Payment methods used
- Cryptocurrency
- Bank/wire transfer
- Gift cards
- Money transfer services
- Payment apps to 'friends & family'
Who is usually targeted
- High-net-worth individuals
- Experienced investors
- People who have responded to investment adverts
- Those who have previously been targeted by a financial scam
What to do immediately
- Do not send money and do not commit verbally while on the call
- Take the caller's full name, firm name, and any regulatory number they provide
- Independently search the firm on your financial regulator's register and warning list
- If you have already invested, report to your regulator and national fraud service immediately
- Contact your bank about any recent payments
- Do not engage with any follow-up calls from the same firm or associates
How to prevent it
- Never invest in response to an unsolicited cold call — hang up and research independently
- Verify any firm on your regulator's official register before sending money
- Search your regulator's warning list for the firm name before engaging
- Be especially cautious of pre-IPO, exclusive-access, or time-limited pitches
- Take independent advice from a regulated adviser before investing significant sums
- Tell the caller you need time and observe whether they respect that — high pressure is a red flag
- Register with a telephone preference service to reduce cold call volume
Evidence to preserve
- The phone number the call came from and the caller's name and title
- All written communications — emails, brochures, contracts, certificates
- Payment records and bank transfer details
- The firm's website URL and any registration numbers quoted
- Notes on each call — dates, times, content, and the names of anyone you spoke to
Where to report it
- Action Fraud (UK) — UK national fraud & cybercrime reporting centre
- FTC ReportFraud (US) — US Federal Trade Commission fraud reports
- FBI IC3 (US) — US Internet Crime Complaint Center
- Scamwatch (Australia) — Australian competition & consumer reporting
- Your bank's fraud line — Use the number on the back of your card or in your banking app — never a number the caller gives you
- FCA ScamSmart / Warning List (UK) — Report boiler room calls and check the warning list
Always verify reporting routes and emergency contacts on the official government or agency website for your country.

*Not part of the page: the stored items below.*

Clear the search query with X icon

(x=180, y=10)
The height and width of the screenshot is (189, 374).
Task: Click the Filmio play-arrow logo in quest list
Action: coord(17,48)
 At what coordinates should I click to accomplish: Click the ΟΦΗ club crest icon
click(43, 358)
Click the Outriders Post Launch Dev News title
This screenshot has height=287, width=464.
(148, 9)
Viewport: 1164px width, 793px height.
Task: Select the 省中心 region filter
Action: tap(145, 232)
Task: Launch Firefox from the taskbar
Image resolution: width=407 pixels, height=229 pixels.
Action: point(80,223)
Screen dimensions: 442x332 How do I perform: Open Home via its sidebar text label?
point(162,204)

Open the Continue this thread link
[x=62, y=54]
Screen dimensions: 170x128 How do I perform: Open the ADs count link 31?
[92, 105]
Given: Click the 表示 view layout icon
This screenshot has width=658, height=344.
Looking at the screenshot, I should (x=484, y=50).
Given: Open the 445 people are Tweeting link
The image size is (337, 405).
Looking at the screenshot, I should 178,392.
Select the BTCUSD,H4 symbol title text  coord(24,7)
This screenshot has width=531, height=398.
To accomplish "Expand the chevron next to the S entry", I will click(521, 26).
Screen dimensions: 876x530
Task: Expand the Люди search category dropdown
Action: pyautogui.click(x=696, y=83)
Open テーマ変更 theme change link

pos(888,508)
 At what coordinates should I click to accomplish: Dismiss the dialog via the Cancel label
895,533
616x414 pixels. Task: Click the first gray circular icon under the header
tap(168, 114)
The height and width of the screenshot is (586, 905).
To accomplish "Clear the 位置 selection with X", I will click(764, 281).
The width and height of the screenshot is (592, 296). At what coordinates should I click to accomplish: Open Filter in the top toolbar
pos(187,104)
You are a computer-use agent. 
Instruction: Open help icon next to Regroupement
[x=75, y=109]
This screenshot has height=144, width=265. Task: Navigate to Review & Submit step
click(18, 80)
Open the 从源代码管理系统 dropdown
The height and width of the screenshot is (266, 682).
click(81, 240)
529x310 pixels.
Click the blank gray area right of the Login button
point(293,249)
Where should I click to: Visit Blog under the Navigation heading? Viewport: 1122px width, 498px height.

Frequently asked questions
Are boiler rooms always based abroad?
Not necessarily. While some operate from overseas, many boiler rooms have operated domestically. Location does not change the fraud — the same verification steps apply regardless of where the firm claims to be based.
Can I verify a pre-IPO investment opportunity?
A genuine company preparing for an IPO will have verifiable public filings, identifiable management with online track records, legal advisers, and auditors. If none of this exists independently, the opportunity is not genuine.
I have shares in a worthless company from a boiler room. What do I do?
Report to your financial regulator and national fraud service. Be extremely wary of any follow-up call offering to help you sell or recover the value of the shares — this is almost always a second fraud (a recovery scam) targeting the same victims.
Why do boiler rooms target experienced investors?
Experienced investors have money, are comfortable with investment concepts, and are less likely to immediately dismiss a financial pitch. They are also sometimes on lists compiled from previous investment activity or financial services interactions.
Is cold calling about investments always illegal?
Rules vary by jurisdiction. In the UK, unsolicited direct marketing about certain investments is heavily restricted. Regardless of legality, an unsolicited investment call warrants independent verification before any action is taken.
What should I say if I want to end the call without confrontation?
You can simply say you do not take investment decisions by phone and you will contact the firm independently if interested. You do not owe a caller an explanation — hang up if necessary. There is no obligation to stay on the line.